I Install gentoo minimal in Thinkpad T530.but when I reboot my gentoo.The Ethernet can be connect. and use "ifconfige" just show "lo". But in LiveCD use "ifconfig" will show "enp0s25" and "lo"

I use lspci  in LiveCD  find Intel Ethernet Card. I choose all Intel EthorNet deivce buildin kernel by menuconfig .

then "rc-update add net.enp0s25 default" but it says no interface. so I try "ln -s net.lo net.enp0s25  && rc-update add net.enp0s25 default".It sames work.
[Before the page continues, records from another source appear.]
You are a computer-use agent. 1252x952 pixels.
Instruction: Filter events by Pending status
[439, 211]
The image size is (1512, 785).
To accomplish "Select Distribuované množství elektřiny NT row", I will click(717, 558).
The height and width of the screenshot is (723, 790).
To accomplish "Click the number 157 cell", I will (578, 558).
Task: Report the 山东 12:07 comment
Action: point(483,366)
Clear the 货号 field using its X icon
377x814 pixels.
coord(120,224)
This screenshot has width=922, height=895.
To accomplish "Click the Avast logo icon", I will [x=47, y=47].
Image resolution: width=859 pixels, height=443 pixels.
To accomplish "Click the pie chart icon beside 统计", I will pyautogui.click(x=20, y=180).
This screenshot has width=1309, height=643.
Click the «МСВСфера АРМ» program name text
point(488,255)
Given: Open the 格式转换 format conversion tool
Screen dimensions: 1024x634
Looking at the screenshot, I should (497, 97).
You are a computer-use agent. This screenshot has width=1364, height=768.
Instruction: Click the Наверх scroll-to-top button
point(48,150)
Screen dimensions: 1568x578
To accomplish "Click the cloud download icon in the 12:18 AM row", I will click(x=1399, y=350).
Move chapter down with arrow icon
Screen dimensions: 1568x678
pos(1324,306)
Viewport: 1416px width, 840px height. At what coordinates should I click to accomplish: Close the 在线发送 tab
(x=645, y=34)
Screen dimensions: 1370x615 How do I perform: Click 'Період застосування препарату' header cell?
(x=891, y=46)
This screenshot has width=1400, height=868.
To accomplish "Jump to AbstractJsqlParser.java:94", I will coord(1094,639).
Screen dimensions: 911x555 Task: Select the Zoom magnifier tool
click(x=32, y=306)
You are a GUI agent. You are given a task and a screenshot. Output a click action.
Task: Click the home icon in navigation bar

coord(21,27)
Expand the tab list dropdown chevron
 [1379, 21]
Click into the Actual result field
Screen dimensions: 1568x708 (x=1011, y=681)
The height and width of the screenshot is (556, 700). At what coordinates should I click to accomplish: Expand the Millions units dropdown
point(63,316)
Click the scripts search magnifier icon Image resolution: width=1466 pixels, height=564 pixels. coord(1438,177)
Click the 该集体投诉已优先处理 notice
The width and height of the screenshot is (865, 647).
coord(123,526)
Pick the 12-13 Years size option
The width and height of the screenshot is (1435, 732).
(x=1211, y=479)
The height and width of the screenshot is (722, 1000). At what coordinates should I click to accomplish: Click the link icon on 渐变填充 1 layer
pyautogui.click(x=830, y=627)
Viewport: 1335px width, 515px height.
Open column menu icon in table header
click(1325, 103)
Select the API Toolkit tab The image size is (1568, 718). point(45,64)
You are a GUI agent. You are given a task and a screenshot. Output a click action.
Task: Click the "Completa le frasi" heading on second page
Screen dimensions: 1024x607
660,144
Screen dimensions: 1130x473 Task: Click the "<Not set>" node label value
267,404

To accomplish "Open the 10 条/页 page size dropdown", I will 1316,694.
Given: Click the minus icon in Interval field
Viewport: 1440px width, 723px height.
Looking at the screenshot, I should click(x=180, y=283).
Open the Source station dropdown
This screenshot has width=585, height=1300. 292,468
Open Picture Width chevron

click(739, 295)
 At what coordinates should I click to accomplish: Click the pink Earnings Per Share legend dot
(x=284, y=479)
BUT when I reboot my laptop can't find Ethornet device "enp0s25"! ifconofig -a just show 'lo'

Anyone Help please. I'm a freshman in gentoo.

Thanks so much！

----------

## 666threesixes666

in live cd, run 'lsmod' it will tell you the exact kernel module name.  in kernel menuconfig press / to find the exact kernel module name, and enable with y...  ifconfig -a will show it regardless of net.persistent name or not.

----------

## ozzy.stone

 *666threesixes666 wrote:*   

> in live cd, run 'lsmod' it will tell you the exact kernel module name.  in kernel menuconfig press / to find the exact kernel module name, and enable with y...  ifconfig -a will show it regardless of net.persistent name or not.

 

It's work!

Oh my gawd!

thank you so much!  :Very Happy: 

----------